3. Plaintext Content

  • Decrypted message content
  • User-generated data before encryption
  • Temporary plaintexts during crypto operations

Threat Actors#

External Attackers:

  • Network eavesdroppers (mitigated by HTTPS)
  • Malicious relays or PDSes (cannot decrypt)
  • Compromised keyserver (never sees plaintext)

Insider Threats:

  • Keyserver operator (only sees encrypted content and key requests)
  • PDS operator (only sees encrypted content and issues auth tokens)
  • Relay operator (only sees encrypted content)

Client-Side Threats:

  • Malware on user device
  • Memory dumping attacks
  • Credential theft from local storage
  • XSS attacks in web applications

Attack Scenarios#

Compromised Encryption Key:

  • Impact: All content encrypted with that key version exposed
  • Mitigation: Key rotation limits damage to post-rotation content
  • Detection: Access logs show unusual patterns

Stolen Service Auth Token:

  • Impact: Attacker can request keys for 60 seconds
  • Mitigation: Short token lifetime limits window
  • Detection: Access logs show unexpected IP/user-agent

Man-in-the-Middle:

  • Impact: Attacker intercepts HTTP traffic
  • Mitigation: HTTPS required for all communications
  • Detection: Certificate pinning (optional)

Memory Extraction:

  • Impact: Keys and plaintexts in memory exposed
  • Mitigation: Minimize key lifetime, zero memory after use
  • Detection: Difficult to detect

Security Properties#

End-to-End Encryption#

What it provides:

  • Only authorized group members can decrypt content
  • Keyserver never sees plaintext
  • PDS never sees plaintext
  • Relays never see plaintext

What it doesn't provide:

  • Forward secrecy (old keys retained for compatibility)
  • Protection from compromised endpoints
  • Protection from malicious clients

Service Auth Token Security#

Audience Binding:

  • Token aud claim specifies intended keyserver
  • Keyserver MUST reject tokens with wrong aud
  • Prevents token reuse across services

Method Binding (Optional):

  • Token lxm claim restricts to specific endpoint
  • Recommended for sensitive operations (rotation, member management)
  • Keyserver MUST verify lxm if present

Short-Lived Tokens:

  • Default 60 second expiry
  • Compromised token quickly becomes useless
  • Limits window for stolen token abuse

Signature Verification:

  • Signed with user's ATProto signing key
  • Keyserver verifies signature using DID document
  • No shared secrets between PDS and keyserver

Key Versioning Security#

Purpose: Limits damage from compromised keys by rotating to new versions.

Properties:

  • Old keys remain accessible (backward compatibility)
  • New content uses new key
  • Attacker with old key cannot decrypt new content
  • Attacker with old key CAN decrypt old content (by design)

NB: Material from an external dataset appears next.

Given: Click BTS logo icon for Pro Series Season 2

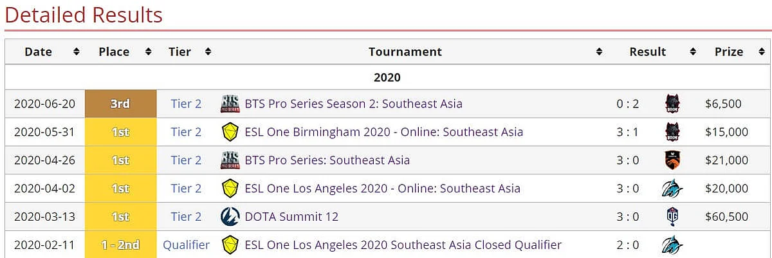Looking at the screenshot, I should pyautogui.click(x=230, y=104).
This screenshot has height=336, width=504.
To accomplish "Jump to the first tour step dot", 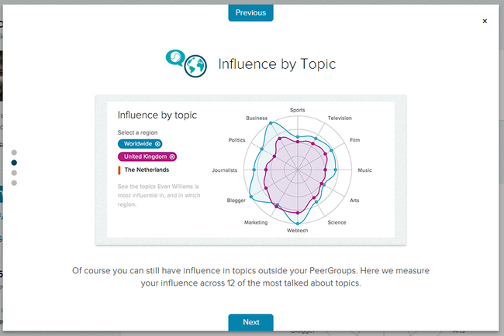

Trade-off: Forward secrecy sacrificed for ATProto's distributed storage model.

Client Implementation Guidelines#

Memory Management#

Encryption Keys:

DO:
- Store keys in memory only
- Clear keys from memory after use
- Use typed arrays (Uint8Array) for key material
- Zero memory before garbage collection (if possible)

DON'T:
- Persist keys to localStorage/sessionStorage
- Log keys to console or files
- Store keys in plain strings (use Uint8Array)
- Keep keys in memory longer than necessary

Service Auth Tokens:

DO:
- Store tokens in memory only
- Clear tokens on logout
- Refresh tokens before expiry
- Use separate cache keys per service

DON'T:
- Persist tokens to disk
- Log tokens to console or files
- Share tokens between services
- Reuse expired tokens

Plaintext Content:

DO:
- Process plaintext immediately
- Clear sensitive strings after use
- Minimize time plaintext exists in memory

DON'T:
- Log plaintext content
- Store plaintext alongside ciphertext
- Keep plaintext in global variables
- Display plaintext in debug messages

Token Caching#

Service Auth Token Cache:

// GOOD: Memory-only cache with proper expiry
class ServiceAuthCache {
  private tokens = new Map<string, {
    token: string
    expiresAt: number
  }>()

  getToken(aud: string): string | null {
    const cached = this.tokens.get(aud)
    const now = Math.floor(Date.now() / 1000)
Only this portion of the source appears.